Geschworene verwarfen Mordversuch und plädierten auf schwere Körperverletzung.
Der Schwurprozess gegen einen 61-Jährigen, der im April seine Ehefrau niedergestochen hat, ist ohne Urteil zu Ende gegangen. Die Verhandlung muss wiederholt werden. Die drei Berufsrichter setzten Montagnachmittag das Urteil aus, nachdem die Laienrichter den Angeklagten vom versuchten Mord freigesprochen hatten.
Die Geschworenen verwarfen den angeklagten Mordversuch und plädierten mit 8:0 Stimmen auf absichtliche schwere Körperverletzung. Der Senat unter Vorsitz von Richterin Eva Brandstetter kippte allerdings diese Entscheidung wegen Irrtums der Geschworenen. Nun muss die Verhandlung nach einer Überprüfung durch den Obersten Gerichtshof (OGH) von einem anderen, zur Gänze neu zusammengesetzten Gericht wiederholt werden.
Streit um zehn Euro
Der Hilfsarbeiter hatte im Streit um zehn Euro im April zum Messer gegriffen und seine 33 Jahre jüngere Ehefrau niedergestochen. Das Opfer und ihr vierjähriges Kind konnten sich im letzten Moment über das Fenster der Erdgeschoßwohnung retten.
Der gebürtige Türke war 1990 mitsamt seiner Familie nach Österreich gekommen, um sich hier ein besseres Leben aufzubauen. Der Mann, der nie eine Schule besucht hatte, sich aber selbst Lesen und Schreiben beigebracht hatte, arbeitete auf dem Bau, um seine Frau und seine sieben Kinder zu versorgen. 2012 starb seine Frau, mit der er fast 40 Jahre verheiratet war. Da die Kinder bereits aus dem Haus waren und er nicht allein bleiben wollte, reiste der Witwer nur einen Monat nach dem Tod seiner Ehefrau in seine Heimat, um eine neue Partnerin zu suchen.
"Vernunftehe"
Alsbald ehelichte er die weit aus jüngere Frau, die sich alleine um ihre Tochter kümmern musste, und nahm sie mit nach Wien.
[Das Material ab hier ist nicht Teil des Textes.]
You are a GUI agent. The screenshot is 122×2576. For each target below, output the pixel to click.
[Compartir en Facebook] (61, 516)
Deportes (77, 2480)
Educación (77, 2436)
Laut Staatsanwaltschaft handelte es sich um eine "Vernunftehe". In den ersten Monaten verstand sich das Paar gut, der 61-Jährige kümmerte sich auch liebevoll um seine Stieftochter. Doch als er aufgrund seines Alters den Job verlor, kam es immer wieder zu Streitereien wegen Geld und auch aufgrund von Eifersucht. Der Beschuldigte verdächtigte seine Frau, dass sie ein Verhältnis mit einem "etwa 40 bis 45 Jahre alten Bosnier aus der Nachbarschaft" hätte.
Laut Aussage der Frau soll ihr Mann immer wieder handgreiflich geworden sein. Er schlief auch mit einem Messer unter dem Kopfpolster, erzählte die Frau, die sich als Privatbeteiligte dem Prozess anschloss. Am 8. April bedrohte er seine Frau erstmals mit einem Küchenmesser, führte die Staatsanwältin aus. Zwei Tage später eskalierte die Situation, als die Frau den 61-Jährigen verdächtigte, ihr zehn Euro aus der Tasche gestohlen zu haben. Er lief ihr laut Staatsanwältin mit dem Messer nach und rief: "Komm her, da ist das Geld!" Acht Mal hatte der Mann der jungen Frau in die Brust gestochen, stellte die Gerichtsmedizinerin Elisabeth Friedrich fest. Dabei wurden Leber, Lunge und der Herzbeutel lebensgefährlich verletzt.
Flucht über Fenster
Trotz ihrer schweren Verletzungen schnappte die Frau ihre vierjährige Tochter und flüchtete über das Fenster. Passanten, die auf die Schreie aufmerksam geworden sind, kamen den Flüchtenden zu Hilfe. Der 61-Jährige fügte sich daraufhin in selbstmörderischer Absicht selbst drei Stichverletzungen in den Bauch zu. Er wurde blutüberströmt von der Polizei entdeckt. "Ich hab gesagt, ich will nicht mehr leben", sagte er Richterin Brandstetter. An den Angriff auf seine Frau konnte sich der Angeklagte, der von Rudolf Mayer verteidigt wurde, nicht mehr erinnern. "Ich hab mich in dem Moment selbst verloren. Ich wollte das nicht. Ich hab das Messer genommen und mehr weiß ich nicht mehr."